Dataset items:
★ ★ ★

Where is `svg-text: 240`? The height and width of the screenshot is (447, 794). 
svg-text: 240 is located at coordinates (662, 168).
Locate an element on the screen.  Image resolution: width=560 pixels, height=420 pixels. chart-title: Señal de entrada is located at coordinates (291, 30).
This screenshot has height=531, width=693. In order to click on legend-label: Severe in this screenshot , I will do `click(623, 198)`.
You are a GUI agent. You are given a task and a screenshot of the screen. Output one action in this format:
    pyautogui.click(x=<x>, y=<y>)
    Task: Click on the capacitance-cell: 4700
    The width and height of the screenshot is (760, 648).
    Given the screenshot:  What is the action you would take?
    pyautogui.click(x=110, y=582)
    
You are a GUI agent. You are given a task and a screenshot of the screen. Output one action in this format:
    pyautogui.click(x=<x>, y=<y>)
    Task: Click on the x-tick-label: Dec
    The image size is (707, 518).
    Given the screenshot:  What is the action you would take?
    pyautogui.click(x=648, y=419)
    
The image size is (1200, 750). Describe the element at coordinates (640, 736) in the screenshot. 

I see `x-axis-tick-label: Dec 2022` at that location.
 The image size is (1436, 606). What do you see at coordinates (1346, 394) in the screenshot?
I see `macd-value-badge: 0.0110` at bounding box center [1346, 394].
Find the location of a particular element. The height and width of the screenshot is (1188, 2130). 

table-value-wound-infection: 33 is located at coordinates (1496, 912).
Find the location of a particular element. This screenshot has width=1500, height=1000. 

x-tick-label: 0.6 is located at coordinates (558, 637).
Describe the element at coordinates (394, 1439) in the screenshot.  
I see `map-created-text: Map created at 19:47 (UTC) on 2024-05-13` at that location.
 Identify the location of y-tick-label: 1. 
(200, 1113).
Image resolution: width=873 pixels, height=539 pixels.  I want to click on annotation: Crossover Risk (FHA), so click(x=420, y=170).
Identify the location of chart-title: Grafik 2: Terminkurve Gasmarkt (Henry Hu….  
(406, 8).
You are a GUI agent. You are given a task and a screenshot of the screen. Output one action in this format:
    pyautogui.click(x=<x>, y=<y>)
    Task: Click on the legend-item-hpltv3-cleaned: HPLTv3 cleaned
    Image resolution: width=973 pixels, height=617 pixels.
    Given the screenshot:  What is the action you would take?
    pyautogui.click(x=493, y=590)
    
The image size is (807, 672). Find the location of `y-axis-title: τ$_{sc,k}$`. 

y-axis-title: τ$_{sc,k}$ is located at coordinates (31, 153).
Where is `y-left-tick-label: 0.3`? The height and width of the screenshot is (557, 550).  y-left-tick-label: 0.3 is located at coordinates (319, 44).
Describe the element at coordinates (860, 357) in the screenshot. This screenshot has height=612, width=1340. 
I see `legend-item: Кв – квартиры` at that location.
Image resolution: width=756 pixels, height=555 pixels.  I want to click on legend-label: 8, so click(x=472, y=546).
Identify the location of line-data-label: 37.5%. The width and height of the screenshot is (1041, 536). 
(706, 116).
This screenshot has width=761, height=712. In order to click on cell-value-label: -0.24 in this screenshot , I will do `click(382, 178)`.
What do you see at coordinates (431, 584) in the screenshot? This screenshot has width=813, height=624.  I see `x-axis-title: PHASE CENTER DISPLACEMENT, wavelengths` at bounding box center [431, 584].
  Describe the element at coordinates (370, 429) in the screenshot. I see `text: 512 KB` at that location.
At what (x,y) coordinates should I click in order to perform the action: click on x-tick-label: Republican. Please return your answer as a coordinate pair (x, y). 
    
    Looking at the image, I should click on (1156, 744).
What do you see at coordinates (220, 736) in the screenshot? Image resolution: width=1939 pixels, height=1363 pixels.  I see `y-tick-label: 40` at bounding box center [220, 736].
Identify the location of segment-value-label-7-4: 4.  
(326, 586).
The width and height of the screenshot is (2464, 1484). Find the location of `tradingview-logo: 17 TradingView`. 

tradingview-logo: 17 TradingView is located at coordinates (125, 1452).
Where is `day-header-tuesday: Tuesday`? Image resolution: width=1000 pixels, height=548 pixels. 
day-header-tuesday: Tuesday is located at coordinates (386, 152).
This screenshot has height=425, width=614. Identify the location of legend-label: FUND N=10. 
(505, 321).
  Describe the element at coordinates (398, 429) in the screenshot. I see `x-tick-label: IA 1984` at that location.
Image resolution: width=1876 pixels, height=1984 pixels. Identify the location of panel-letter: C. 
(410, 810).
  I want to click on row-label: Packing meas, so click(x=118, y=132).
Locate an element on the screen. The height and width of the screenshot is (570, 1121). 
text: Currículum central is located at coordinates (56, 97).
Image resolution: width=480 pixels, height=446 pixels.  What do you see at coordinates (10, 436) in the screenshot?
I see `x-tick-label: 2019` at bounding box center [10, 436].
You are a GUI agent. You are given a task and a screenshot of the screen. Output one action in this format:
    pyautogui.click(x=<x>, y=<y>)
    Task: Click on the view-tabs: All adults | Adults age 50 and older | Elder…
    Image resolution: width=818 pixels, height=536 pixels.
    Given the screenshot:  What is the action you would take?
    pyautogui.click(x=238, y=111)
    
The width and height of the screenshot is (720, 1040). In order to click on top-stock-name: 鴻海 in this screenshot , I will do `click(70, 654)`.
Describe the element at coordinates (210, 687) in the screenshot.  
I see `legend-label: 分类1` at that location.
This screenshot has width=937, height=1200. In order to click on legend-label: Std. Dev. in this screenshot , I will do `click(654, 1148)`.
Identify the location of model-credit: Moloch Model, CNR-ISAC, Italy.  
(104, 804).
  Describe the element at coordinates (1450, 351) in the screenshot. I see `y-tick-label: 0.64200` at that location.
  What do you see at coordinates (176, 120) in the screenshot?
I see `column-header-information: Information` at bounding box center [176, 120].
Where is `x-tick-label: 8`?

★ ★ ★

◆ **Exercise aim**: Rewrite the listing, changing every "GUI agent" to "screen agent" and keeping all other text the same.

◆ **Response to this task**:
Where is `svg-text: 240`? The height and width of the screenshot is (447, 794). 
svg-text: 240 is located at coordinates (662, 168).
Locate an element on the screen.  Image resolution: width=560 pixels, height=420 pixels. chart-title: Señal de entrada is located at coordinates (291, 30).
This screenshot has height=531, width=693. In order to click on legend-label: Severe in this screenshot , I will do `click(623, 198)`.
You are a screen agent. You are given a task and a screenshot of the screen. Output one action in this format:
    pyautogui.click(x=<x>, y=<y>)
    Task: Click on the capacitance-cell: 4700
    The width and height of the screenshot is (760, 648).
    Given the screenshot:  What is the action you would take?
    pyautogui.click(x=110, y=582)
    
You are a screen agent. You are given a task and a screenshot of the screen. Output one action in this format:
    pyautogui.click(x=<x>, y=<y>)
    Task: Click on the x-tick-label: Dec
    The image size is (707, 518).
    Given the screenshot:  What is the action you would take?
    pyautogui.click(x=648, y=419)
    
The image size is (1200, 750). Describe the element at coordinates (640, 736) in the screenshot. 

I see `x-axis-tick-label: Dec 2022` at that location.
 The image size is (1436, 606). What do you see at coordinates (1346, 394) in the screenshot?
I see `macd-value-badge: 0.0110` at bounding box center [1346, 394].
Find the location of a particular element. The height and width of the screenshot is (1188, 2130). 

table-value-wound-infection: 33 is located at coordinates (1496, 912).
Find the location of a particular element. This screenshot has width=1500, height=1000. 

x-tick-label: 0.6 is located at coordinates (558, 637).
Describe the element at coordinates (394, 1439) in the screenshot.  
I see `map-created-text: Map created at 19:47 (UTC) on 2024-05-13` at that location.
 Identify the location of y-tick-label: 1. 
(200, 1113).
Image resolution: width=873 pixels, height=539 pixels.  I want to click on annotation: Crossover Risk (FHA), so click(x=420, y=170).
Identify the location of chart-title: Grafik 2: Terminkurve Gasmarkt (Henry Hu….  
(406, 8).
You are a screen agent. You are given a task and a screenshot of the screen. Output one action in this format:
    pyautogui.click(x=<x>, y=<y>)
    Task: Click on the legend-item-hpltv3-cleaned: HPLTv3 cleaned
    Image resolution: width=973 pixels, height=617 pixels.
    Given the screenshot:  What is the action you would take?
    pyautogui.click(x=493, y=590)
    
The image size is (807, 672). Find the location of `y-axis-title: τ$_{sc,k}$`. 

y-axis-title: τ$_{sc,k}$ is located at coordinates (31, 153).
Where is `y-left-tick-label: 0.3`? The height and width of the screenshot is (557, 550).  y-left-tick-label: 0.3 is located at coordinates (319, 44).
Describe the element at coordinates (860, 357) in the screenshot. This screenshot has height=612, width=1340. 
I see `legend-item: Кв – квартиры` at that location.
Image resolution: width=756 pixels, height=555 pixels.  I want to click on legend-label: 8, so click(x=472, y=546).
Identify the location of line-data-label: 37.5%. The width and height of the screenshot is (1041, 536). 
(706, 116).
This screenshot has width=761, height=712. In order to click on cell-value-label: -0.24 in this screenshot , I will do `click(382, 178)`.
What do you see at coordinates (431, 584) in the screenshot? This screenshot has width=813, height=624.  I see `x-axis-title: PHASE CENTER DISPLACEMENT, wavelengths` at bounding box center [431, 584].
  Describe the element at coordinates (370, 429) in the screenshot. I see `text: 512 KB` at that location.
At what (x,y) coordinates should I click in order to perform the action: click on x-tick-label: Republican. Please return your answer as a coordinate pair (x, y). 
    
    Looking at the image, I should click on (1156, 744).
What do you see at coordinates (220, 736) in the screenshot? Image resolution: width=1939 pixels, height=1363 pixels.  I see `y-tick-label: 40` at bounding box center [220, 736].
Identify the location of segment-value-label-7-4: 4.  
(326, 586).
The width and height of the screenshot is (2464, 1484). Find the location of `tradingview-logo: 17 TradingView`. 

tradingview-logo: 17 TradingView is located at coordinates (125, 1452).
Where is `day-header-tuesday: Tuesday`? Image resolution: width=1000 pixels, height=548 pixels. 
day-header-tuesday: Tuesday is located at coordinates (386, 152).
This screenshot has height=425, width=614. Identify the location of legend-label: FUND N=10. 
(505, 321).
  Describe the element at coordinates (398, 429) in the screenshot. I see `x-tick-label: IA 1984` at that location.
Image resolution: width=1876 pixels, height=1984 pixels. Identify the location of panel-letter: C. 
(410, 810).
  I want to click on row-label: Packing meas, so click(x=118, y=132).
Locate an element on the screen. The height and width of the screenshot is (570, 1121). 
text: Currículum central is located at coordinates (56, 97).
Image resolution: width=480 pixels, height=446 pixels.  What do you see at coordinates (10, 436) in the screenshot?
I see `x-tick-label: 2019` at bounding box center [10, 436].
You are a screen agent. You are given a task and a screenshot of the screen. Output one action in this format:
    pyautogui.click(x=<x>, y=<y>)
    Task: Click on the view-tabs: All adults | Adults age 50 and older | Elder…
    Image resolution: width=818 pixels, height=536 pixels.
    Given the screenshot:  What is the action you would take?
    pyautogui.click(x=238, y=111)
    
The width and height of the screenshot is (720, 1040). In order to click on top-stock-name: 鴻海 in this screenshot , I will do `click(70, 654)`.
Describe the element at coordinates (210, 687) in the screenshot.  
I see `legend-label: 分类1` at that location.
This screenshot has width=937, height=1200. In order to click on legend-label: Std. Dev. in this screenshot , I will do `click(654, 1148)`.
Identify the location of model-credit: Moloch Model, CNR-ISAC, Italy.  
(104, 804).
  Describe the element at coordinates (1450, 351) in the screenshot. I see `y-tick-label: 0.64200` at that location.
  What do you see at coordinates (176, 120) in the screenshot?
I see `column-header-information: Information` at bounding box center [176, 120].
Where is `x-tick-label: 8`?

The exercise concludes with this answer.